Pick each line containing "Image" out of the records.

Material provided =>
= = = =
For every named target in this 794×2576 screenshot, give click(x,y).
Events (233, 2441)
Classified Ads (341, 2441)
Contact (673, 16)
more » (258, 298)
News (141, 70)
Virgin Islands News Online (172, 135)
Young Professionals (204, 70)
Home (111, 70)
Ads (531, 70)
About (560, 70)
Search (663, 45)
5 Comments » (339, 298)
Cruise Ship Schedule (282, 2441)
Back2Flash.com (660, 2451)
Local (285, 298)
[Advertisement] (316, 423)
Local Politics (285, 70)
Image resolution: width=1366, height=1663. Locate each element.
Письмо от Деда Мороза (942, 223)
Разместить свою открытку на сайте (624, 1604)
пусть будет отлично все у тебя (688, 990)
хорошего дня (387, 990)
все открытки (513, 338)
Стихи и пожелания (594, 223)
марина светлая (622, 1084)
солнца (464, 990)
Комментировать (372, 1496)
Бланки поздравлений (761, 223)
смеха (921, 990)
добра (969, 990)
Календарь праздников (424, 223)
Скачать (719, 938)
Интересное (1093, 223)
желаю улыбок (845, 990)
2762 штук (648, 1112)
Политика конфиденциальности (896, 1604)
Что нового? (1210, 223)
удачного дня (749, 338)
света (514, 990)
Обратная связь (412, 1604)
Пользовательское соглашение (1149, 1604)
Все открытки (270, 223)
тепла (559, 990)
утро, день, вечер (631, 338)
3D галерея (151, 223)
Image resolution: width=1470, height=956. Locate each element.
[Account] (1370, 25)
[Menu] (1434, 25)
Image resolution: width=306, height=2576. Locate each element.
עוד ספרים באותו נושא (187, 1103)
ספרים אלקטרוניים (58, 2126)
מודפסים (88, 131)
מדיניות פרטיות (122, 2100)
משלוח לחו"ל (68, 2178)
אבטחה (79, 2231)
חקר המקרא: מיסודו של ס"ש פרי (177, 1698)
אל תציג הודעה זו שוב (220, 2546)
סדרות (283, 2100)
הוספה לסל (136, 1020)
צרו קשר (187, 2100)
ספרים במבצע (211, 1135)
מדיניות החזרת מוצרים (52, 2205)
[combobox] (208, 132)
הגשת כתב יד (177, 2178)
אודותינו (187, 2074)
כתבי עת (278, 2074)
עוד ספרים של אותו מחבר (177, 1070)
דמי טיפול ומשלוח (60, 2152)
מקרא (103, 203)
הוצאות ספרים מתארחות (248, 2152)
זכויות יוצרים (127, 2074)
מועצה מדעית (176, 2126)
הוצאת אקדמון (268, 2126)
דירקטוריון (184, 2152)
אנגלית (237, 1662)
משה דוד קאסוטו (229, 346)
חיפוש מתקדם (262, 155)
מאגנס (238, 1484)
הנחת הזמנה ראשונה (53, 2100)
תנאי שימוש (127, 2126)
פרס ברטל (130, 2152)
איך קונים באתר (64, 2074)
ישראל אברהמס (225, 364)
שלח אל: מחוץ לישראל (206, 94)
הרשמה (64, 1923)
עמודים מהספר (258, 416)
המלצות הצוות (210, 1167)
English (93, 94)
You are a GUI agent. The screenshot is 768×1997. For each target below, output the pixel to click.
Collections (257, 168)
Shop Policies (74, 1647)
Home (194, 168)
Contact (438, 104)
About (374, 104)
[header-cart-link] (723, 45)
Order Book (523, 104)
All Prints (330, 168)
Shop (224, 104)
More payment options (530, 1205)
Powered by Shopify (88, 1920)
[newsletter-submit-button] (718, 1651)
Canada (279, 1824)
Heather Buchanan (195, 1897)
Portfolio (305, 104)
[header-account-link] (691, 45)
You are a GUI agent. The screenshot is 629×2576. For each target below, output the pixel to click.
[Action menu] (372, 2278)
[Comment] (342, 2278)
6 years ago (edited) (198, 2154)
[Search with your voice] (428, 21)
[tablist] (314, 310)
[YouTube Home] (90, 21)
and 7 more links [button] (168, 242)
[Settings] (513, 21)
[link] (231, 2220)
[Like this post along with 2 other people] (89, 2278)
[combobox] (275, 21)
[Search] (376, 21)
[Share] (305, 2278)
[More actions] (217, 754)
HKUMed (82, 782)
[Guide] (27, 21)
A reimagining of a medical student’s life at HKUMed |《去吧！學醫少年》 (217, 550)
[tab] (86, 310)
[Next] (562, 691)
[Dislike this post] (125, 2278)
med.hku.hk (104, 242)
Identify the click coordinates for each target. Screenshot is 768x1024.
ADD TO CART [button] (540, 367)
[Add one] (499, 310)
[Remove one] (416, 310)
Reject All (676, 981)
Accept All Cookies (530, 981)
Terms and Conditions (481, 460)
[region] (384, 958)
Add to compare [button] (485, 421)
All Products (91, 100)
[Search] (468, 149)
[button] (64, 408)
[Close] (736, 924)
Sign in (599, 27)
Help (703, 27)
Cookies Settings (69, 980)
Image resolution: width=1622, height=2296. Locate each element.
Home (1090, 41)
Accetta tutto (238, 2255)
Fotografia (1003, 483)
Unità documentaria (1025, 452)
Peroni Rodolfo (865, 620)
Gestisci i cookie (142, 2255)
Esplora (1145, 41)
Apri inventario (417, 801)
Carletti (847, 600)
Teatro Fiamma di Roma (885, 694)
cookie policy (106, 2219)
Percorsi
= = = =
Solution =>
Image resolution: width=1366, height=1663. Locate each element.
Image resolution: width=1470, height=956. Locate each element.
Image resolution: width=306, height=2576. Locate each element.
Image resolution: width=1622, height=2296. Locate each element.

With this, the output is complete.